That argument is valid—but incomplete.
| Type | Meaning |
|---|---|
| Local Simplicity | Easy to understand in isolation |
| System Simplicity | Easy to use across many scenarios |
A single-pattern approach optimizes for:
👉 Local simplicity
The hybrid approach optimizes for:
👉 System-wide simplicity
Scenario A — Only Compound Components
<Dropdown>
<Dropdown.Trigger>...</Dropdown.Trigger>
<Dropdown.Menu>...</Dropdown.Menu>
</Dropdown>Outcome:
- More boilerplate
- Slower iteration
- Repeated patterns across teams
Scenario B — Only Render Props
<Dropdown
renderTrigger={...}
items={[...]}
renderItem={...}
{...}
/>You lose:
- Composability
- Design system enforcement
- Fine-grained UI control
A design system component is not just a component.

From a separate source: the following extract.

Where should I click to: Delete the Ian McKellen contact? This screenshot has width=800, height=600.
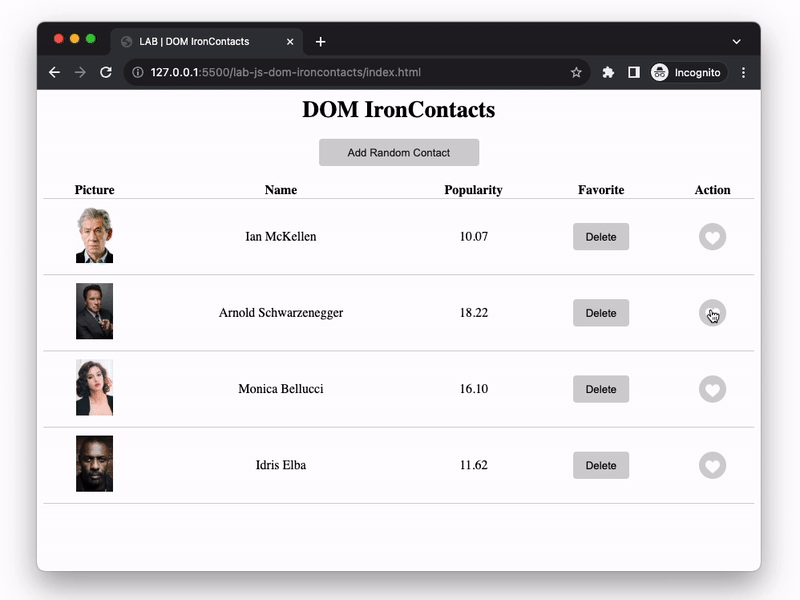(x=601, y=237)
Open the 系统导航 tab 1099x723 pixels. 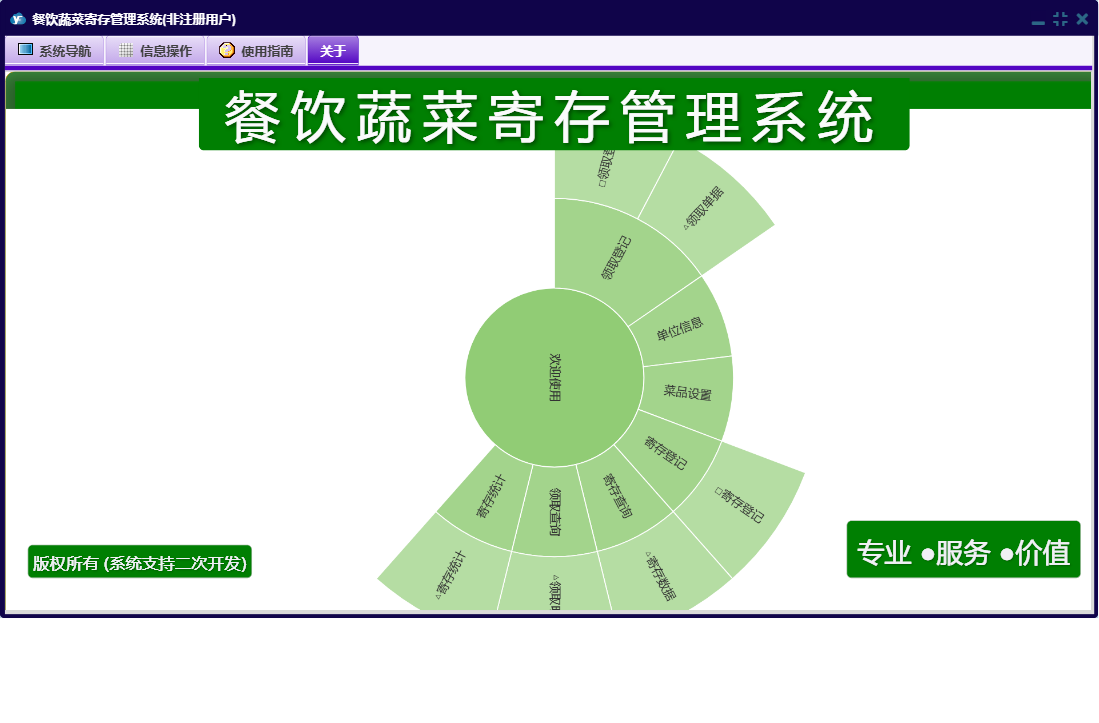pyautogui.click(x=55, y=51)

It’s an interface for multiple developers with different needs.
And good interfaces:
- Scale across use cases
- Reduce decision fatigue
- Allow both speed and depth
Start simple → scale when needed
No rewrites required
| Developer | Needs |
|---|---|
| Product engineer | Ship fast |
| UI engineer | Customize deeply |
| Design system team | Enforce consistency |
Instead of:
- Copy-pasting dropdown logic
- Rebuilding variants per app
We centralize:
👉 Behavior + flexibility in one place
When requirements evolve:
- Nested menus
- Async loading
- Accessibility improvements
- Keyboard navigation
The foundation already supports it.
If you’re building a shared UI system, ask:
- Will this component be reused across multiple products?

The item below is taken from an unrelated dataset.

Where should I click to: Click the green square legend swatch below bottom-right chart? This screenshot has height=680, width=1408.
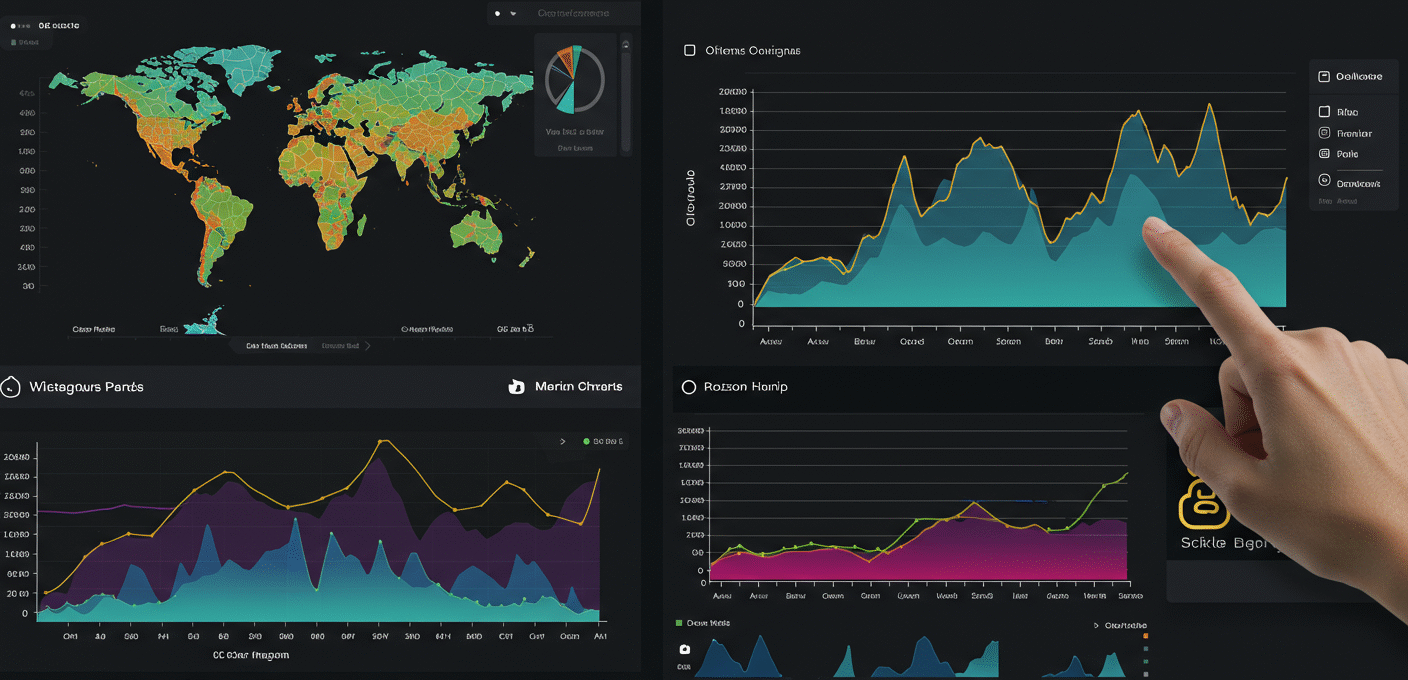point(679,623)
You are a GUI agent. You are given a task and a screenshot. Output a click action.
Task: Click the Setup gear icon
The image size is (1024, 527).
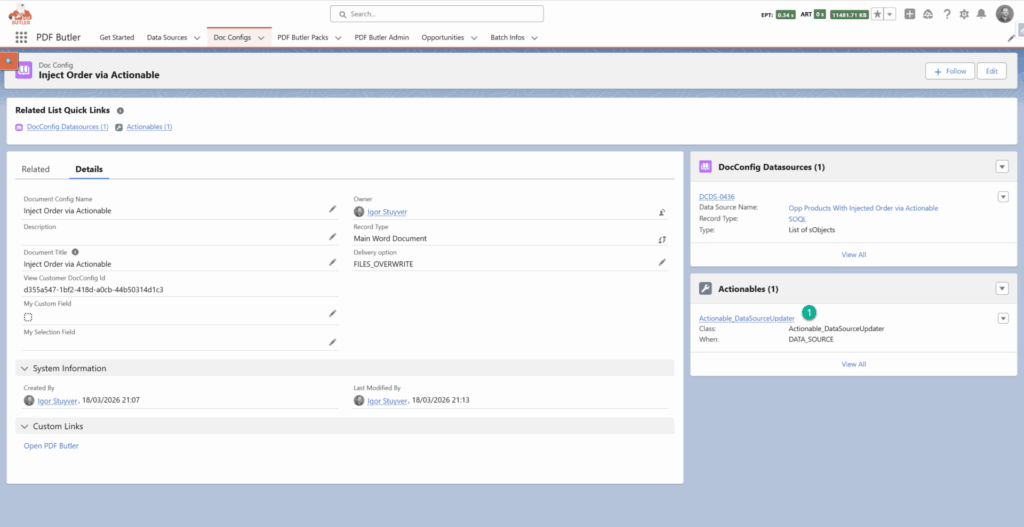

- Do teams have different levels of complexity needs?
- Is developer velocity a priority?
- Will requirements evolve over time?
If most answers are yes:
👉 Consider a hybrid approach.
Be pragmatic:
Avoid hybrid patterns if:
- You’re building a small app
- There’s only one clear use case
- The team needs strict conventions
- Reuse is unlikely
- Separation of concerns
- Logic (state, context)
- Rendering (patterns)
- Explicit APIs
- Props define behavior clearly
- No implicit magic
- Single source of truth
- Shared internal state
- Simplicity is contextual—not absolute
- Design systems require system thinking, not component thinking
- Hybrid patterns can:
- Improve developer experience
- Reduce duplication
- Enable scalability
- But they introduce:
- Maintenance overhead
- Architectural responsibility
That engineer wasn’t wrong.
They were optimizing for clarity today. I was optimizing for velocity tomorrow.
And the truth is, both perspectives matter.
But at some point, the shift happens:
You stop designing components.
And when that happens, simplicity is no longer about fewer lines of code — it's about fewer constraints across the entire ecosystem.